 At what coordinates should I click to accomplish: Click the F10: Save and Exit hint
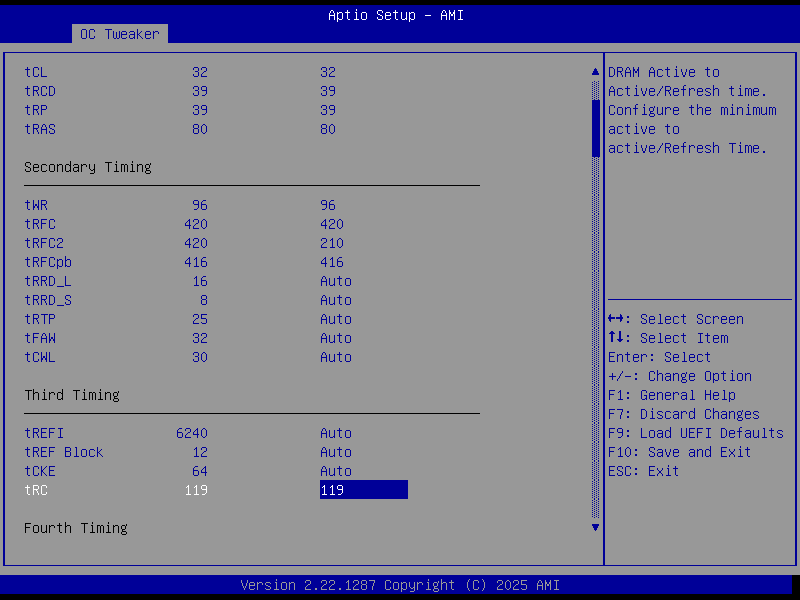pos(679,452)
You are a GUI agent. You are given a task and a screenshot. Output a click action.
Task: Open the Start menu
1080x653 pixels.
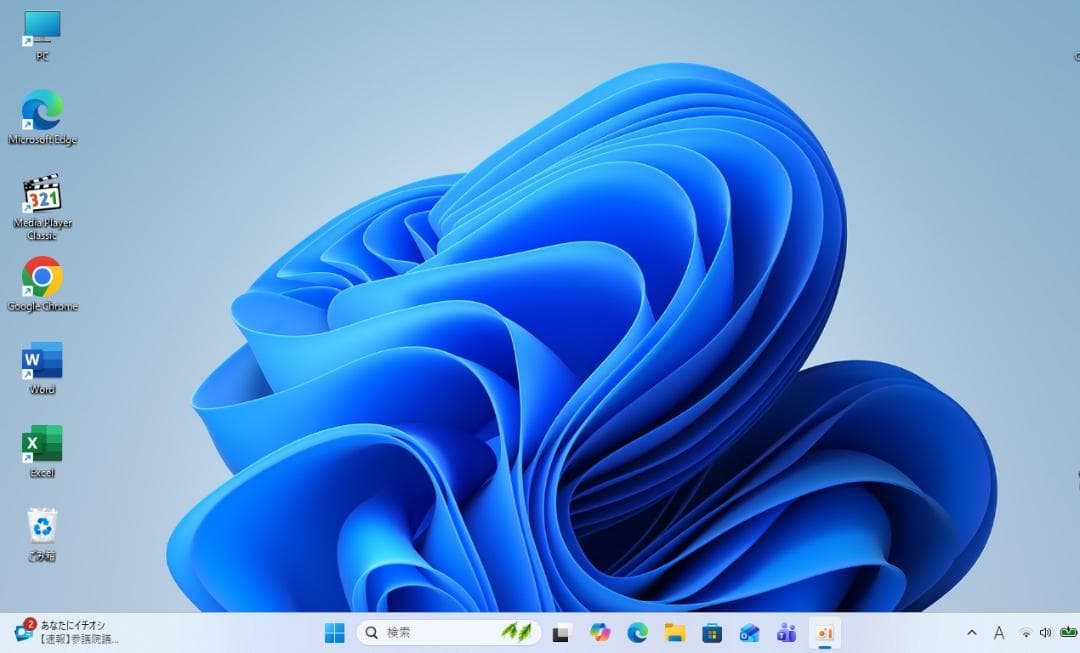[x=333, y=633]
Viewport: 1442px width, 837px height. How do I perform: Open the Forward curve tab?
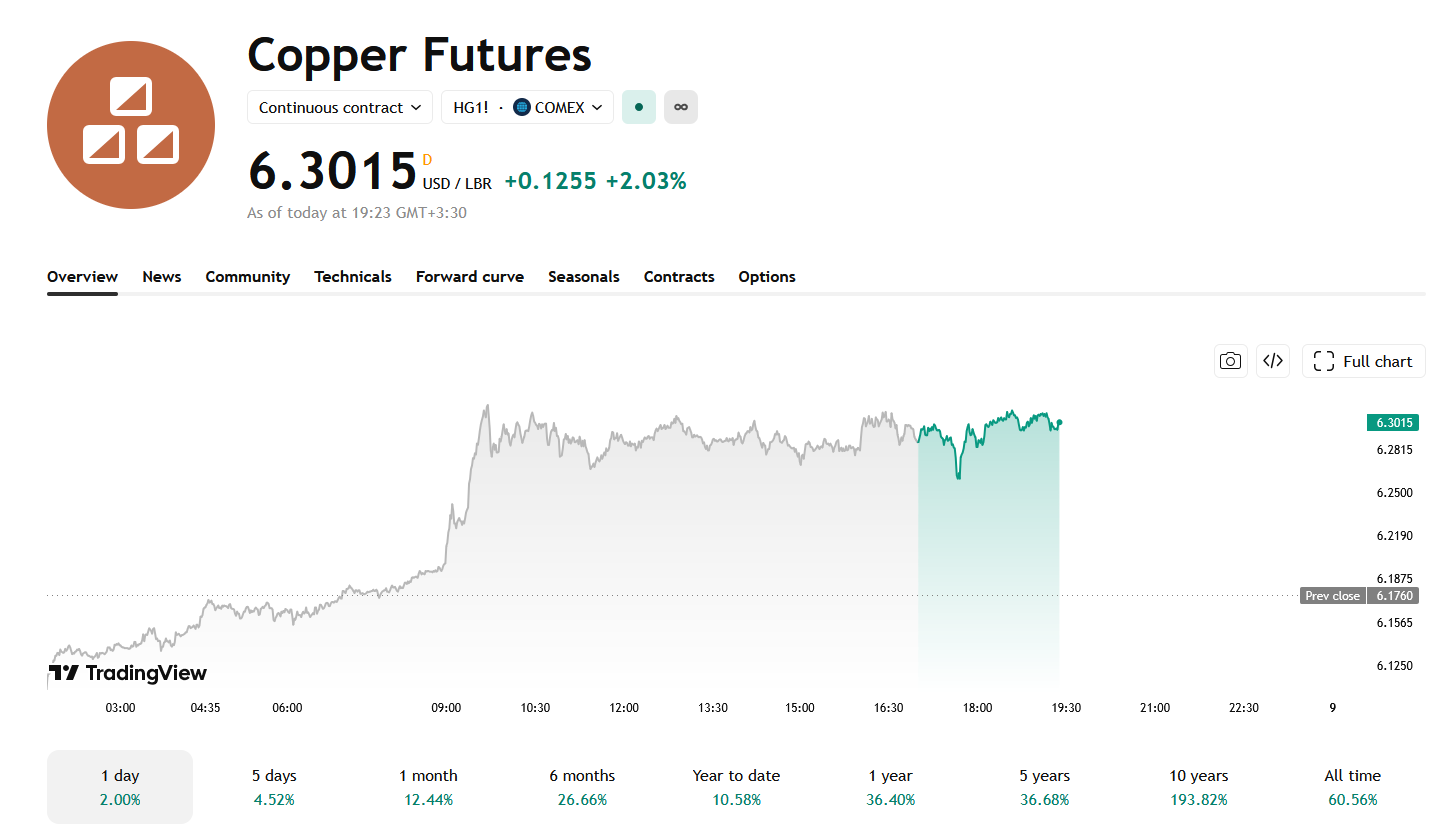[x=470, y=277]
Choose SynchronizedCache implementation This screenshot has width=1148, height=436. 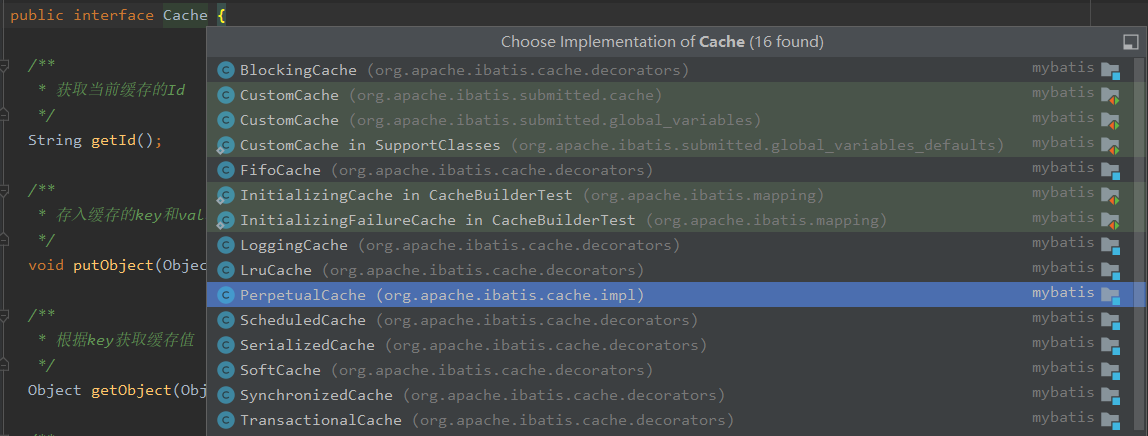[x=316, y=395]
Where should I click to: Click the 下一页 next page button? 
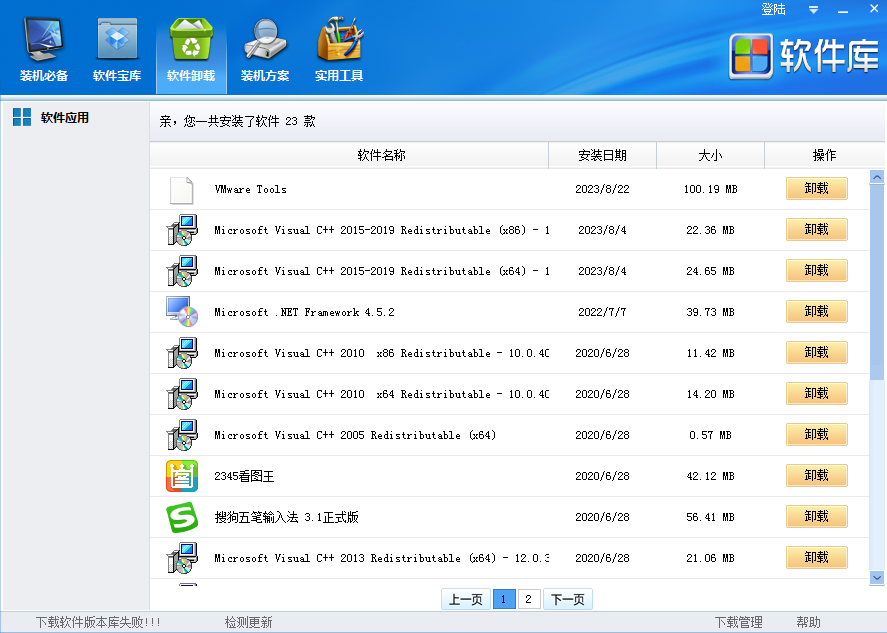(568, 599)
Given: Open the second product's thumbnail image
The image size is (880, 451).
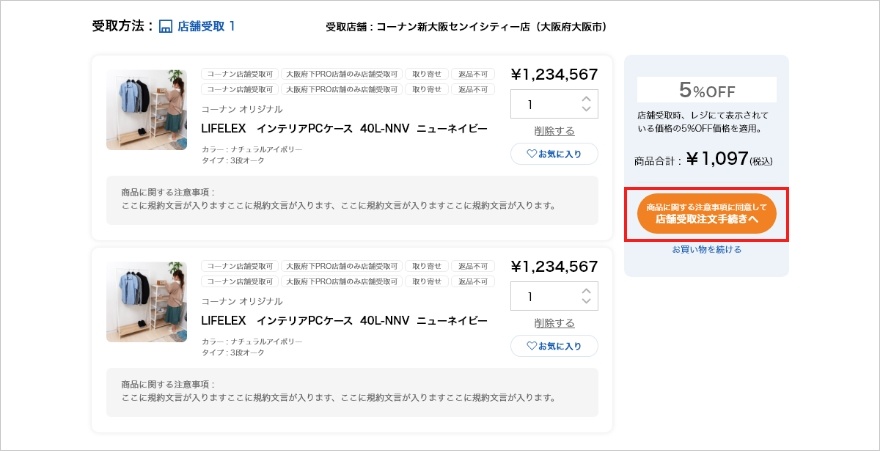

◇ ◇ ◇

→ **PROBLEM STATEMENT**: Copy every line of the entries above that contains the string "image", matching case exactly.

→ **CORRECT ANSWER**:
Given: Open the second product's thumbnail image
The image size is (880, 451).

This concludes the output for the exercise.